Ma le numerose iniziative divulgative della teoria di Darwin scatenarono anche feroci critiche. Alla conferenza tenuta dal fisiologo russo Aleksandr Herzen a Firenze il 21 marzo 1869 dal titolo esplicito “Sulla parentela fra l’uomo e la scimia”, l’abate Raffaello Lambruschini, senatore del Regno, reagì violentemente contro una scienza che, a suo dire, negava la teologia. Ne scaturì una polemica che coinvolse molti intellettuali, tra cui il filologo Nicolò Tommaseo che nel suo “L’uomo e la scimmia” definì Herzen il “Mosè delle scimmie”.
Tranne alcune critiche pertinenti mosse da scienziati come lo zoologo Giovanni Giuseppe Bianconi, le reazioni che ebbero Lambruschini, Tommaseo e poi più tardi Benedetto Croce e tanti altri fino ai tempi nostri hanno una matrice comune. Quella indicata da Canestrini nella prefazione alla terza edizione di L’origine delle specie, che la definisce come un’opera che «tende a ridurre ai limiti più ristretti l’ingerenza immediata di una forza sopranaturale». È proprio questo il problema.
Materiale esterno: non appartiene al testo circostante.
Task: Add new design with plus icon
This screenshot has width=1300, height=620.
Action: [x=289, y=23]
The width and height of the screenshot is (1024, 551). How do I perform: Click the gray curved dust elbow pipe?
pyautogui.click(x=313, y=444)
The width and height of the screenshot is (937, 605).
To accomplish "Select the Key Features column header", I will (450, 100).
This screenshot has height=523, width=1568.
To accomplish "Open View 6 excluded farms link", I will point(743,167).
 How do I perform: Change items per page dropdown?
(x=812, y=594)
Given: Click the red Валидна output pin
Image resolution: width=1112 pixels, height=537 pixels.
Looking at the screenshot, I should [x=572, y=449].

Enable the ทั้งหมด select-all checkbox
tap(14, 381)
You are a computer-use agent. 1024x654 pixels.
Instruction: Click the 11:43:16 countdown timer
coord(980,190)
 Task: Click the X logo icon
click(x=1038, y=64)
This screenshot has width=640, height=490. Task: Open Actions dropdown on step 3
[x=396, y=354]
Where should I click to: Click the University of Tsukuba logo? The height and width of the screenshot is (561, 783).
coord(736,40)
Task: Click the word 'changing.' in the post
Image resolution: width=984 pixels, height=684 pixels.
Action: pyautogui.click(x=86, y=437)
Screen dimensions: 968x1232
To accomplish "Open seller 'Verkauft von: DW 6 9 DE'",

La forza rivoluzionaria, potremmo dire lo “scandalo” delle idee di Darwin, al loro apparire come oggi che sono integrate dalle acquisizioni della biologia contemporanea, è fornire un esempio di come si possa pensare alla vita, alla sua origine e alla sua struttura in modo naturale, senza far riferimento a un progetto trascendente. E lo sconcerto che proviamo, abituati come siamo a cercare nel mondo cause e fini, avendo un cervello che l’evoluzione ha plasmato in questo modo per poter adeguare i nostri comportamenti alle mutevoli circostanze della vita, fa parte della condizione umana come il fatto di respirare o di nutrirsi. Undisorientamento che molti non tollerano e che superano assecondando la naturale inclinazione, che le cure parentali dei primi anni di vita non fanno che rafforzare, a credere in un essere trascendente causa e fine di tutto.
Un imbarazzo che le gerarchie religiose sfruttano per negare il diritto dell’uomo di fare scelte consapevoli sui momenti cruciali della propria esistenza, dal concepimento alla morte. Un imbarazzo che il “braccio secolare” di certa classe politica utilizza per giustificare, ai nostri occhi, leggi che giustiziano il diritto all’autodeterminazione.